Moro não sabe nada de economia, nem de política partidária, porém, via relacionamento familiar foi bater em um Posto bem melhor do que o Ipiranga de Bolsonaro. Mérito ou sorte, não importa, está em um caminho quase certo.

O problema de Pastore não são as ideias, bastante bem articuladas e com uma visão social positiva. Nas entrevistas que concedeu, Pastore se mostrou um professor nato e bem didático.

Arrostou o liberalismo de Friedrich Von Hayek, da escola austríaca, e de Milton Friedman, de Chicago, colocando que prefere o capitalismo do Norte Europeu, que é um capitalismo social-democrata, onde a empresa não tem como única missão dar lucro (visão de Friedman), ela precisa se incorporar na resolução de problemas sociais, sobretudo da desigualdade. Até aí foi muito bem, e deu um recado importante para os radicais de mercado que entendem que cada um precisa se virar por si, saia das condições sociais de desigualdade que sair. Um conservadorismo insensível.

Mas, o chute bateu na trave, porque por mais suscetível socialmente que Pastore seja, ele traz em si, inextricavelmente jungido, o viés do mercado financeiro.

▶ Tarefas a realizar:
[a] Responda às perguntas abaixo com base no texto sobre Moro e Pastore.
(i) De que assuntos Moro nada sabe, segundo o texto?
(ii) Que tipo de capitalismo Pastore declara preferir?
(iii) Que viés Pastore traz em si, inextricavelmente jungido?
[b] Prossiga o texto sobre Moro e Pastore a partir da última frase apresentada.

▶ Dados apresentados:
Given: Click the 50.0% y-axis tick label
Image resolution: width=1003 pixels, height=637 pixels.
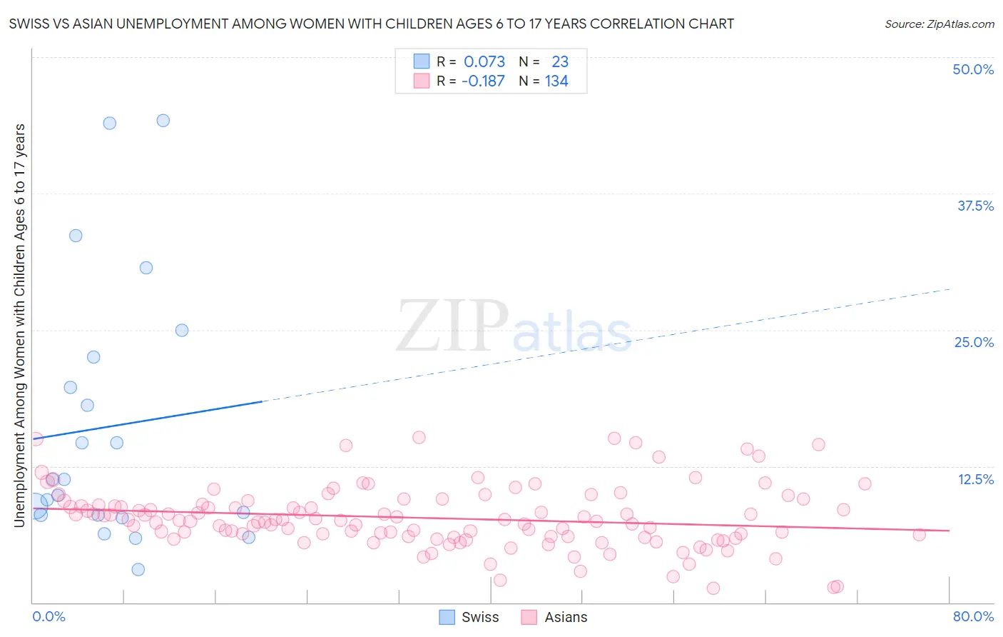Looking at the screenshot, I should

▶ Respostas por tarefa:
[a]
(i) Economia e política partidária.
(ii) O capitalismo do Norte Europeu, um capitalismo social-democrata.
(iii) O viés do mercado financeiro.

[b]
Ele quer partir do ajuste fiscal para chegar ao crescimento e combater a desigualdade. Discordo frontalmente, neste ponto.

Precisamos de um plano de desenvolvimento que parta da desigualdade e tenha projetos para eliminar a extrema pobreza e isso vai permitir realizar um gasto com estabilidade fiscal, se for bem feito, a partir de um Orçamento com Base Zero, onde eliminaremos os gastos desnecessários que estão no Orçamento e os gastos privilegiados, parte constante, nos 320 bilhões de isenções e incentivos. Parte que pode vir da taxação de dividendos e extinção dos Juros Sobre Capital Próprio, parte pode vir da redução dos Fundos Eleitoral e Partidário, parte pode vir da eliminação do Orçamento Secreto (um mensalão 2), parte pode vir da eliminação da emenda do relator RP-9, sem eliminar as emendas dos parlamentares (que devem estar voltadas 50% , pelo menos à desigualdade).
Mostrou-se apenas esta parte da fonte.